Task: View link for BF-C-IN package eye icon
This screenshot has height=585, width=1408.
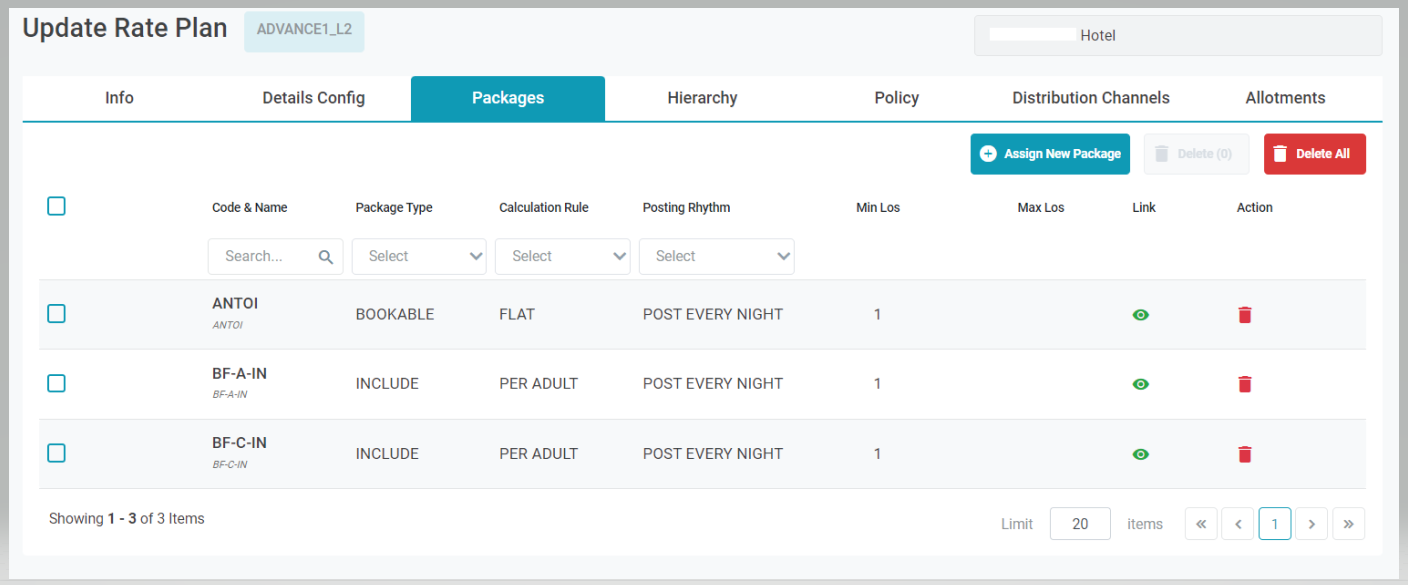Action: click(1141, 454)
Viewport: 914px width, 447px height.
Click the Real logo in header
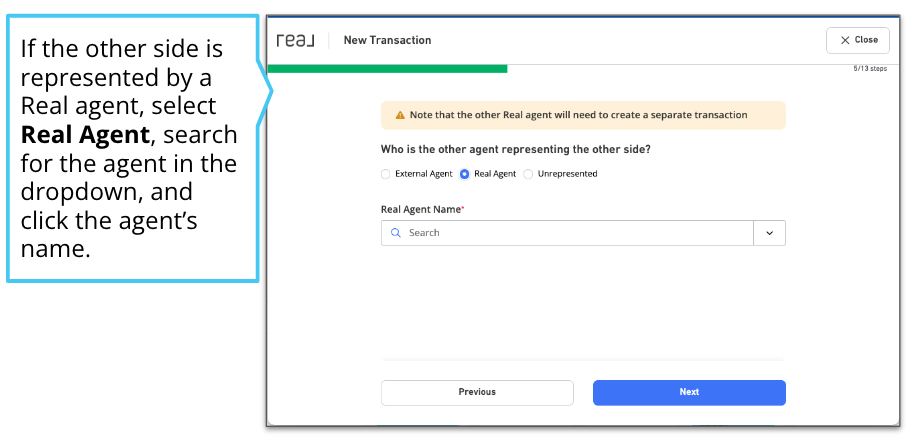(296, 40)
________________________
• _What the exercise asks_
Restate the whole listing word for word. Omit the pictures.

• _Solution for this problem_
Task: View link for BF-C-IN package eye icon
This screenshot has height=585, width=1408.
Action: click(1141, 454)
Viewport: 914px width, 447px height.
Click the Real logo in header
(296, 40)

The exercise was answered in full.